The Analysis of Organophosphorous Pesticides by Large Volume Injection

Significance of the topic

Organophosphorous pesticides are widely used in agriculture but present analytical challenges due to their tendency to adsorb onto injector surfaces or degrade under heat. Reliable detection at trace levels in environmental waters is critical for regulatory compliance and ecosystem protection. Implementing large volume injection (LVI) with suitably inert components can greatly enhance sensitivity and data quality for these compounds.

Objectives and study overview

This study aimed to develop and validate a gas chromatographic method using large volume injection to detect a suite of organophosphorous pesticides in river water at sub-nanogram per liter levels. Key goals included minimizing thermal degradation and adsorption losses, extending the injection volume beyond conventional limits, and demonstrating robust performance for routine analysis.

Methodology

The analytical approach combined speed-programmed large volume injection with a programmable injector and an autosampler capable of precise flow control. A multi-capillary liner was heated to match solvent evaporation rate, preventing liquid buildup and breakthrough. A 60 μL injection volume was selected to achieve detection limits around 1 ng/L. The chromatographic temperature program was optimized for rapid separation of 23 target pesticides.

Used Instrumentation

• Optic 2-200 programmable injector with multi-capillary quartz-wool liner
• Gas flows: split 50 mL/min; vent 150 mL/min; purge 5 mL/min
• Programmable pressure: initial 10 psi to final 22 psi
• Temperature ramp: injector from 40 °C to 230 °C at 16 °C/s; GC oven from 70 °C hold 1.5 min, 22 °C/min to 200 °C, 0.8 °C/min to 220 °C, 30 °C/min to 300 °C hold 4 min
• CTC A200S large volume autosampler with 500 μL syringe and 60 μL injection volume

Main results and discussion

A 60 μL injection of fortified river water yielded clear, well-resolved peaks for 23 organophosphorous compounds, including diazinon, malathion and azinphos methyl. The inert multi-capillary liner avoided adsorption losses, and speed-programmed injection prevented liquid carryover. Quantitation down to 1 ng/L was achieved with excellent reproducibility, demonstrating the method’s suitability for trace analysis.

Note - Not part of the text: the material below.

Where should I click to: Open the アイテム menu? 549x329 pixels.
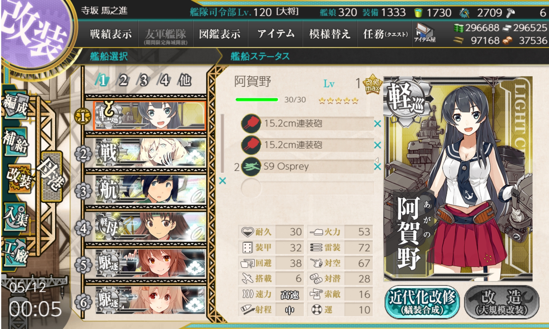[x=276, y=34]
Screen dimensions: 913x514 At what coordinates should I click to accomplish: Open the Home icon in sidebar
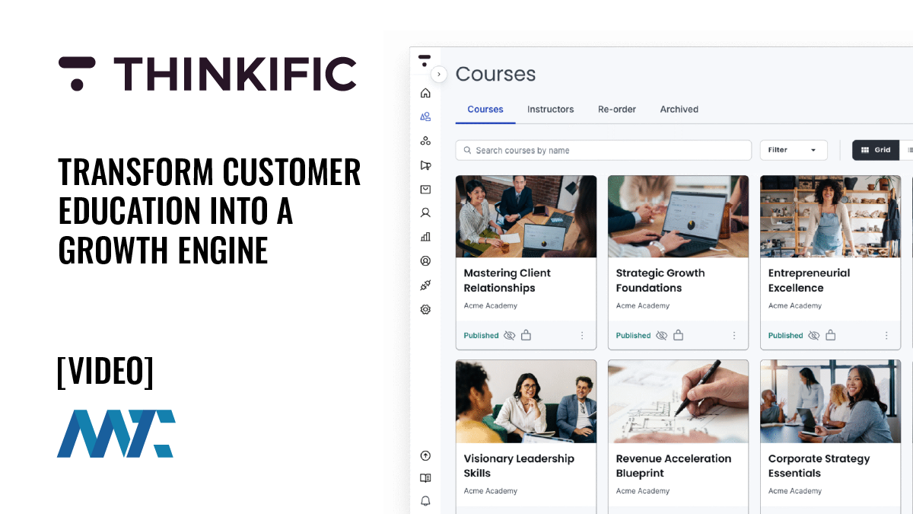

Benefits and practical applications

• Enhanced sensitivity due to large injection volume without breakthrough risk
• Improved inertness minimizes thermal degradation and adsorption of labile pesticides
• Speed-programmed injection enables routine, unattended operation
• Applicable to environmental monitoring, water quality assessment and regulatory compliance

Future trends and potential applications

Continued advancements may include integration with mass spectrometric detectors for improved selectivity, development of novel inert liner materials, automated multi-residue screening workflows, and portable systems for in-field monitoring. Coupling large volume injection with real-time data processing and chemometric tools could further enhance throughput and decision-making in environmental analysis.

Conclusion

The combination of a programmable injector with a multi-capillary liner and speed-controlled autosampler injection delivers robust, sensitive analysis of organophosphorous pesticides at sub-nanogram levels in water. This approach addresses adsorption and thermal degradation challenges, making it a valuable tool for routine trace-level pesticide monitoring.